Greenway del Lago di Como

Il progetto

Il progetto ha avuto inizio nel 2002, quando la Fondazione della Banca del Monte di Lombardia ha affidato all'Associazione Italiana Greenways uno studio di fattibilità per l'individuazione di un percorso verde fra Argegno e Menaggio. Lo studio ha portato alla suddivisione del progetto in tre lotti: Argegno–Colonno, Colonno-Cadenabbia di Griante, Cadenabbia–Menaggio.
 
L'Unione dei Comuni della Tremezzina ha fatto proprio il progetto definitivo relativo al tratto Colonno–Cadenabbia di Griante e ha ottenuto un co-finanziamento di circa 650.000 € per la sua realizzazione nell'ambito del secondo bando della misura 2.2 del Documento Unico di programmazione Obiettivo 2 della Regione Lombardia "Potenziamento e Qualificazione delle dotazioni infrastrutturali per lo sviluppo del turismo".
 
I criteri guida seguiti nella progettazione della Greenway del Lago hanno compreso:

  •  • riconoscibilità: per trovare, riconoscere e seguire facilmente il percorso;
  •  • inserimento paesaggistico: per fare in modo che il percorso non sia estraneo all'ambiente attraversato;
  •  • sicurezza: per gli utilizzatori sia lungo il percorso che nei punti di attraversamento;
  •  • accessibilità e comfort: per dare agli utilizzatori possibilità e piacevolezza nell'utilizzo;
  •  • fattibilità: dando preferenza alle soluzioni economicamente meno dispendiose.

Sulla base di questi criteri gli interventi effettuati sono stati:
  •  • riconoscibilità: definizione di un logo del percorso;
  •  • inserimento paesaggistico: preferenza degli interventi conservativi;
  •  • sicurezza: protezione dal traffico stradale e allargamenti
  •  • accessibilità e comfort: rifacimento dei tratti ammalorati;
  •  • fattibilità: scelta delle soluzioni più economiche.

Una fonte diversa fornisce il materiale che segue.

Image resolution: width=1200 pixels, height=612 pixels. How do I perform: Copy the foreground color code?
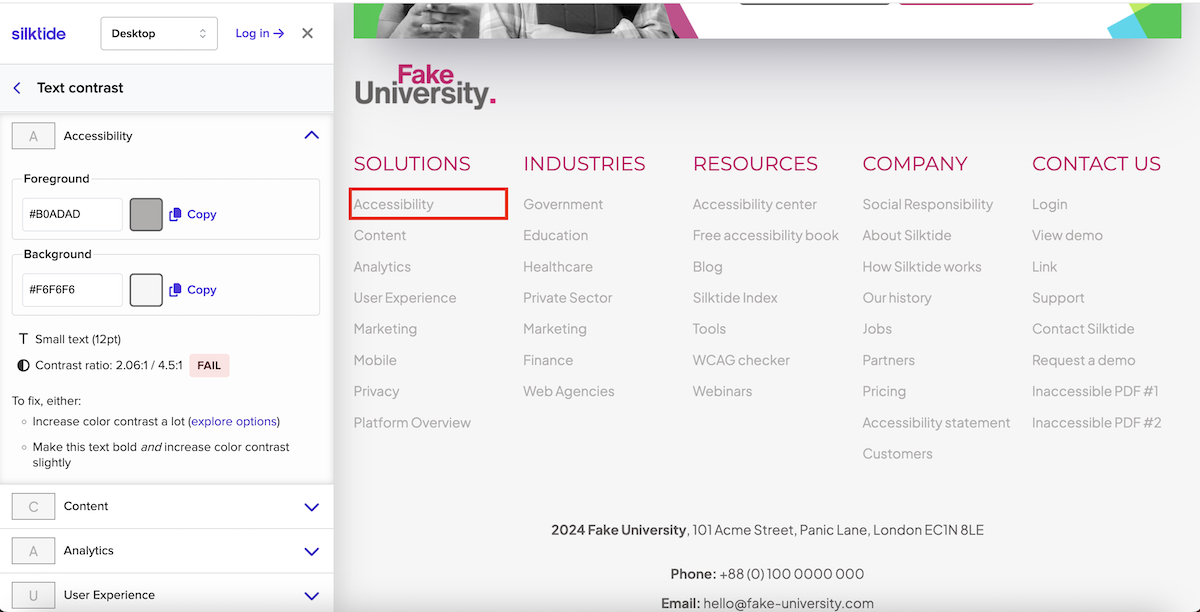tap(191, 214)
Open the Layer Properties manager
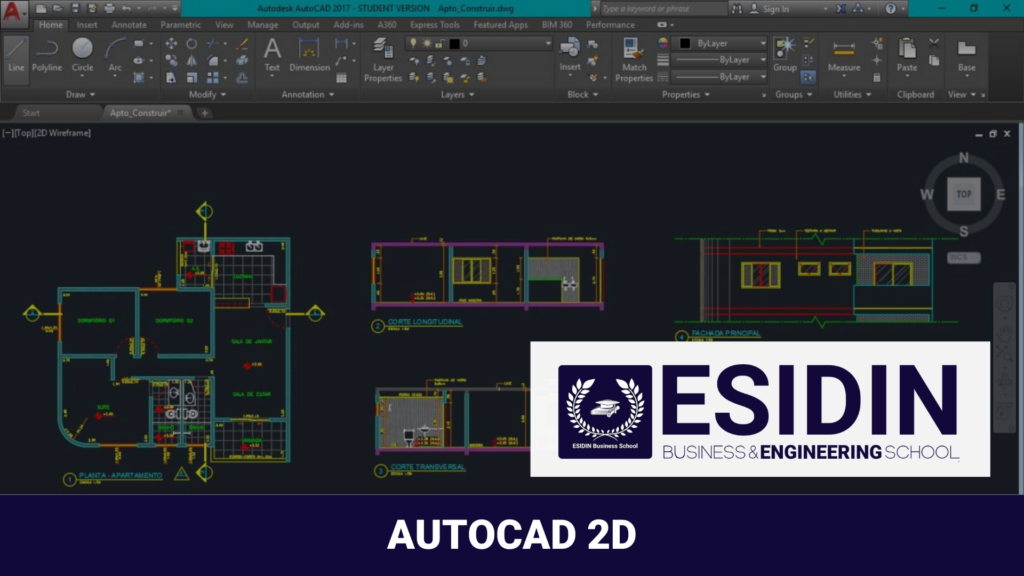Viewport: 1024px width, 576px height. 382,57
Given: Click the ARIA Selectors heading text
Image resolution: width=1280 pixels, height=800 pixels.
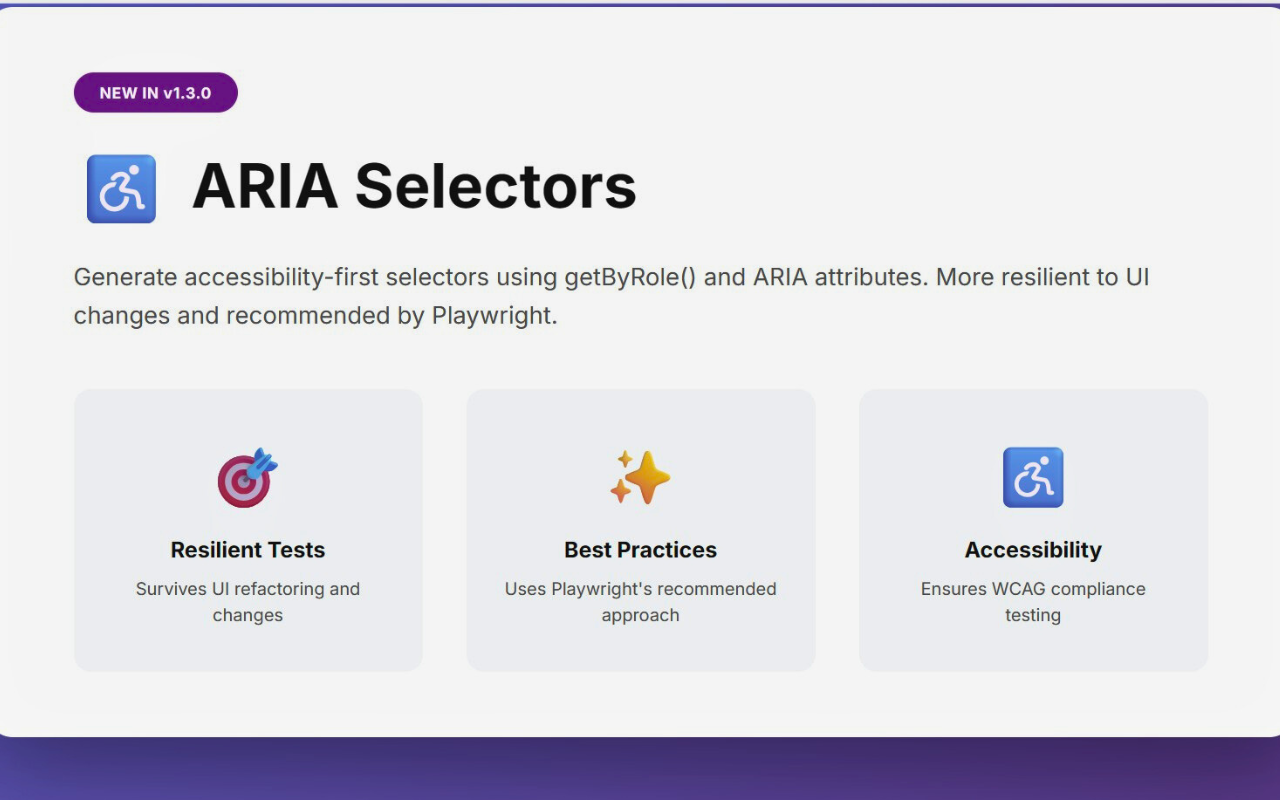Looking at the screenshot, I should pyautogui.click(x=414, y=186).
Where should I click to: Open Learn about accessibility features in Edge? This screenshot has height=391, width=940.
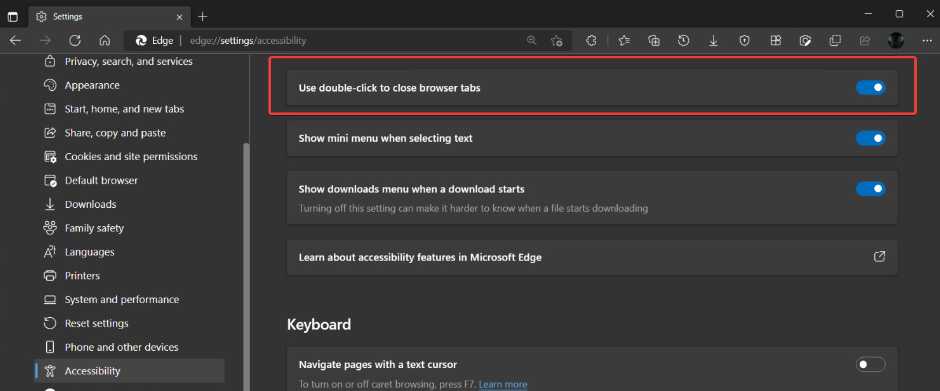click(592, 257)
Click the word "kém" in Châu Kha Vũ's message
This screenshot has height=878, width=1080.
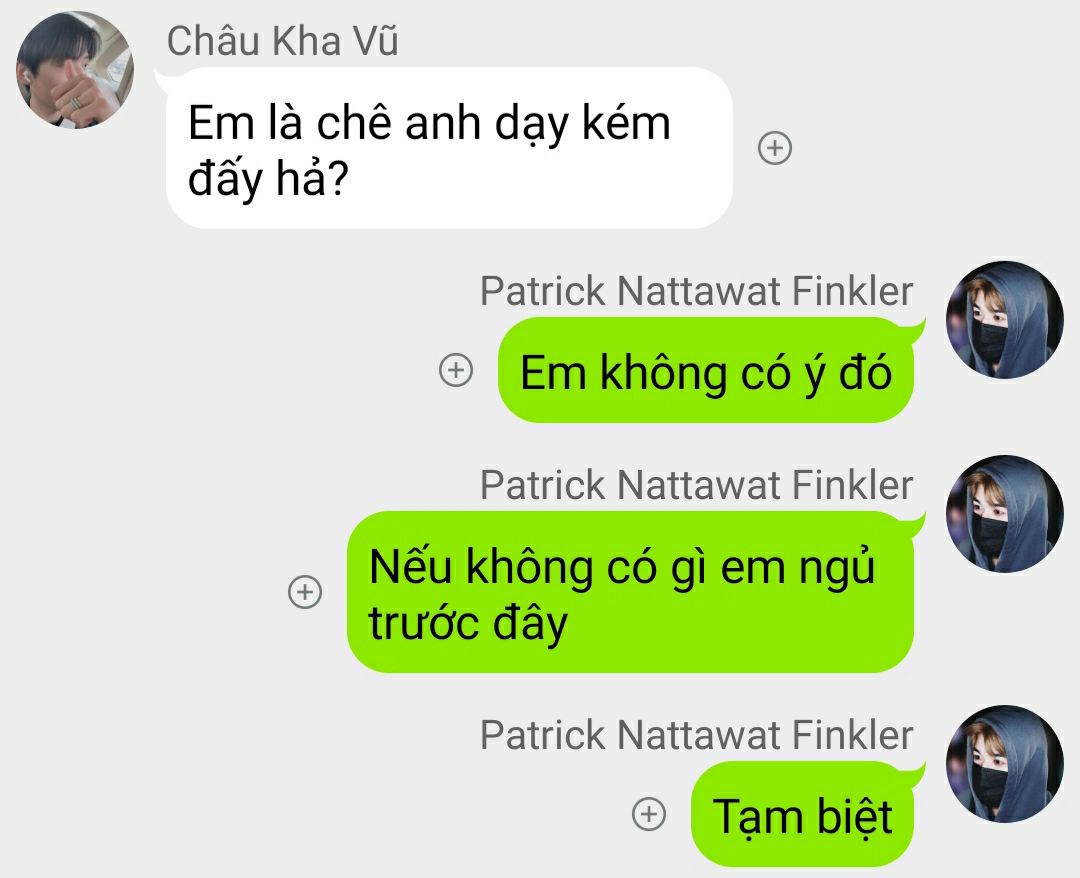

L'intervento è stato completato nella primavera del 2007 con la sistemazione di 10,5 km di percorso, la posa di 400 piastre segnaletiche con il logo della greenway del lago e di 2700 m di piastre segnavia in pietra, il posizionamento di 14 pannelli informativi e di oltre 100 cartelli direzionali.
 
Attualmente si sta procedendo con lo studio di fattibilità e la ricerca di finanziamenti per la prosecuzione del percorso da Cadenabbia fino a Menaggio.